What lines in the records below mention "Toggle"? List them all.

Collected data entries:
- - -

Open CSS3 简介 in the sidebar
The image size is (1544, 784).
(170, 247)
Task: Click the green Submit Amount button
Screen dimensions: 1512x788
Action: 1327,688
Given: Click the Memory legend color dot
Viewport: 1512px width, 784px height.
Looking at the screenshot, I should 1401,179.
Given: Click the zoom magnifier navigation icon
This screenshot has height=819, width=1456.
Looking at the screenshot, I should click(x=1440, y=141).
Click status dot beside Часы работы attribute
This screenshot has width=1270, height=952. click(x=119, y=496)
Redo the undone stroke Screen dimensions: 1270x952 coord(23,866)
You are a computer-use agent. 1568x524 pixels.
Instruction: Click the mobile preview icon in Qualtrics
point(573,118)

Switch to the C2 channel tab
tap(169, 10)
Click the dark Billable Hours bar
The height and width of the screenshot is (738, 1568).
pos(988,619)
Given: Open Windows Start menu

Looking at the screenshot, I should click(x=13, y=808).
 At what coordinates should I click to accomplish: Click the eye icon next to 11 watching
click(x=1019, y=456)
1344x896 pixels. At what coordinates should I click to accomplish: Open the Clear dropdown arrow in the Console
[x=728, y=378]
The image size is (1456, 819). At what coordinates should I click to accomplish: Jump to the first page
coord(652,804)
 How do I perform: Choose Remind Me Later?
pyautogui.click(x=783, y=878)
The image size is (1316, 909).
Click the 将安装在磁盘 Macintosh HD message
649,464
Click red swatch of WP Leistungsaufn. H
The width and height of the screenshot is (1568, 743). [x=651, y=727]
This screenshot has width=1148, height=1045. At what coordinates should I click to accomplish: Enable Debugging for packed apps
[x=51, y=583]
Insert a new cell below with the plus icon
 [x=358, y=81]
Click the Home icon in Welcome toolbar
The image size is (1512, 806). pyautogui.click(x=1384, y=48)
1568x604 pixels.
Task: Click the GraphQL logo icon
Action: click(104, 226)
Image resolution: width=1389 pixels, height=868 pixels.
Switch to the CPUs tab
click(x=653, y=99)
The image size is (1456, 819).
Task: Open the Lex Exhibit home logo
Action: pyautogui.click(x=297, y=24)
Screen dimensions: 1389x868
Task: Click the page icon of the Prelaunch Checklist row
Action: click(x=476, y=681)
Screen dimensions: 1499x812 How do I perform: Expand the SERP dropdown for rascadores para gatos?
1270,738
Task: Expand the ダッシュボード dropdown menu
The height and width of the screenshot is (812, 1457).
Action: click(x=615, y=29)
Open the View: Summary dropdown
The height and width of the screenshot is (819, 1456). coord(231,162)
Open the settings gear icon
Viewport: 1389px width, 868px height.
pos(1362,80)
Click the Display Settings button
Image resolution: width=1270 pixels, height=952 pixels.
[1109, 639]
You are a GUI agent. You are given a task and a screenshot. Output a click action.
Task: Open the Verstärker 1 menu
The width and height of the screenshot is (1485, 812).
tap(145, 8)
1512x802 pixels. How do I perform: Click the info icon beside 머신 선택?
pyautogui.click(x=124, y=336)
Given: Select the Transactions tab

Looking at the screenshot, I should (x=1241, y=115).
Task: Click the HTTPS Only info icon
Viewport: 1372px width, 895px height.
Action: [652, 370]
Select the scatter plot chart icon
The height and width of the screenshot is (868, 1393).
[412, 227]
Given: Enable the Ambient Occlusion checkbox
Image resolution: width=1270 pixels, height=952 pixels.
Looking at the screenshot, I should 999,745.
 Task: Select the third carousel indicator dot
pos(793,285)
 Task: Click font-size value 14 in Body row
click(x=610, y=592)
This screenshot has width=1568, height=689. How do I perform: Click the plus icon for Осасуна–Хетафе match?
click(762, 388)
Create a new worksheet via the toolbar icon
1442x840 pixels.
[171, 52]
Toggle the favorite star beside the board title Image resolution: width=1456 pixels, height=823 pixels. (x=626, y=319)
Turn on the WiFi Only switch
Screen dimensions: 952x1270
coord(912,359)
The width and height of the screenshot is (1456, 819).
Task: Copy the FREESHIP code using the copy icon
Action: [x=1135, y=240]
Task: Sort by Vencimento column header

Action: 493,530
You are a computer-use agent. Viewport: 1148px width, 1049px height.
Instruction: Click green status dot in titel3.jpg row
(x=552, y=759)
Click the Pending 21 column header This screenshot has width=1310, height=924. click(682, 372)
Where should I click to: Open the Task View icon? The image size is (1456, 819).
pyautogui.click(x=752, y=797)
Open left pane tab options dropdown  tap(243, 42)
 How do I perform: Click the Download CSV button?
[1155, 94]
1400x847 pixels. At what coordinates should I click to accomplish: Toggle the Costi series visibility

- - -

Expected answer:
Toggle the favorite star beside the board title Image resolution: width=1456 pixels, height=823 pixels. (x=626, y=319)
1400x847 pixels. At what coordinates should I click to accomplish: Toggle the Costi series visibility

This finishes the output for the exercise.